The maximum number of tokens an LLM can process in a single input, limiting how much retrieved context can be injected in RAG.

Cosine Similarity

A distance metric measuring the cosine of the angle between two vectors, indicating semantic similarity independent of vector magnitude.

Cross-encoder

A re-ranking model that jointly processes query and document to produce a precise relevance score, used after first-stage ANN retrieval.

Curse of Dimensionality

The phenomenon where distance metrics lose discrimination power as the number of dimensions increases, complicating high-dimensional similarity search.

H

Hallucination

The tendency of LLMs to generate plausible-sounding but factually incorrect information not supported by their training data or retrieved context.

Hamming Distance

A distance metric counting the number of positions at which two binary vectors differ, used in hash-based similarity search.

High-Cardinality Filter

A metadata filter on a field with many distinct values such as user ID or timestamp, which is harder to optimise than low-cardinality filters and can significantly impact ANN recall.

High-Dimensional Data

Data represented by vectors with hundreds or thousands of dimensions, typical of modern neural network embeddings.

HNSW

Hierarchical Navigable Small World — the dominant graph-based index algorithm for in-memory ANN search, offering high recall and fast query times.

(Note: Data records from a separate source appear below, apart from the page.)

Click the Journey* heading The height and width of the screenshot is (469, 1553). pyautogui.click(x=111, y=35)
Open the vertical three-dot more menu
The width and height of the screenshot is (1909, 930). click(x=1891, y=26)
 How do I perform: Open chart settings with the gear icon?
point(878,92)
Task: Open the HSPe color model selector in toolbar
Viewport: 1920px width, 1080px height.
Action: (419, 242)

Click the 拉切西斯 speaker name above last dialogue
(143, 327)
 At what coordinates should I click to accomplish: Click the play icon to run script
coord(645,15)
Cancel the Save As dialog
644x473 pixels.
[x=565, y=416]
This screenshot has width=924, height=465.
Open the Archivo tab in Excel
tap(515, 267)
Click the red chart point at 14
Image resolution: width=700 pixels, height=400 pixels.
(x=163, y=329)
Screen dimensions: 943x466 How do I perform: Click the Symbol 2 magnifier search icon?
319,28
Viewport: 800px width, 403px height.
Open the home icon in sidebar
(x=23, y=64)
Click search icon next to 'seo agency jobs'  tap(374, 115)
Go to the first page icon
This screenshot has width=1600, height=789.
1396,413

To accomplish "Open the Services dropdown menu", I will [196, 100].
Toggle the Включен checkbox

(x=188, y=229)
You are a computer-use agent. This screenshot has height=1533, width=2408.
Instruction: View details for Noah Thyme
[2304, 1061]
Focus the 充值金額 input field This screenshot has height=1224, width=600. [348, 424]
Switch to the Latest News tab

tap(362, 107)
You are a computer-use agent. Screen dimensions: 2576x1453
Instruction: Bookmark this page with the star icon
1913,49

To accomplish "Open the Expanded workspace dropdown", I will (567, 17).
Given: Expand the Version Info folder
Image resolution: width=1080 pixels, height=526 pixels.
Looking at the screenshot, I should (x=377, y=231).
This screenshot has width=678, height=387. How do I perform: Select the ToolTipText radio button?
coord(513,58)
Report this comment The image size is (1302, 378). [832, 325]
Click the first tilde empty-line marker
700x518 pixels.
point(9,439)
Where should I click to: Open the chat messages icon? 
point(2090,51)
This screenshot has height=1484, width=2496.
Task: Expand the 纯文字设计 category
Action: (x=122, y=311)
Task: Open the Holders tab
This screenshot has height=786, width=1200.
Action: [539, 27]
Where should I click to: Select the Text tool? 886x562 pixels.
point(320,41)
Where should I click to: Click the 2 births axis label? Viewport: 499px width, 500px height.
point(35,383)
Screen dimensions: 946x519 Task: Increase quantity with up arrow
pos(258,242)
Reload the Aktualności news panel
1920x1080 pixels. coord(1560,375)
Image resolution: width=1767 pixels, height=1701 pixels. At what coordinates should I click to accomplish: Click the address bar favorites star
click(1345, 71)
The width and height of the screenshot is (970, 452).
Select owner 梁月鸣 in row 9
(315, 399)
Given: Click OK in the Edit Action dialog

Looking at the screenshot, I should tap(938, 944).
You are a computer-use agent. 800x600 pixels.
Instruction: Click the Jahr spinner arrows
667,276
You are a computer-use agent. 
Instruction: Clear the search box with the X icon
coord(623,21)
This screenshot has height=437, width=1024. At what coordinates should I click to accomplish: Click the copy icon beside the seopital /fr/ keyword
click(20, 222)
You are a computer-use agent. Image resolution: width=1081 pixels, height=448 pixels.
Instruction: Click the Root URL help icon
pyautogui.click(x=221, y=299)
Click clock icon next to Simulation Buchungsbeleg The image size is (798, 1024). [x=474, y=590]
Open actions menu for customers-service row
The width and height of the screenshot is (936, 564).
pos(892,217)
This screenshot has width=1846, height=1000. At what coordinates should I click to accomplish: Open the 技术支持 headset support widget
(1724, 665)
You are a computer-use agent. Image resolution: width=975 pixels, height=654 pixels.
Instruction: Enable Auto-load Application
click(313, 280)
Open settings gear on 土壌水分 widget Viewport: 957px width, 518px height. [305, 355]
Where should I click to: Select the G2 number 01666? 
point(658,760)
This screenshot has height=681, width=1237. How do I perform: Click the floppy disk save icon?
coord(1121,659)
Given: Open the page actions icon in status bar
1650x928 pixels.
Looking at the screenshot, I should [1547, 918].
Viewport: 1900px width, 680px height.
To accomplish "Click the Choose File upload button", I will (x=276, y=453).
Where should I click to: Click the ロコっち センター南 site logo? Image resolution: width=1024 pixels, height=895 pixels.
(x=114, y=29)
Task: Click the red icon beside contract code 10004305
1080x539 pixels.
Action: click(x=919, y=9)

HTAP (Hybrid Transactional/Analytical Processing)

A database architecture that handles both real-time transactional writes and analytical queries in the same system, enabling AI applications that need both operational data and analytical retrieval.

Hybrid Indexing

Combining multiple index structures — such as a vector graph index alongside an inverted keyword index — to serve different query types from the same data store.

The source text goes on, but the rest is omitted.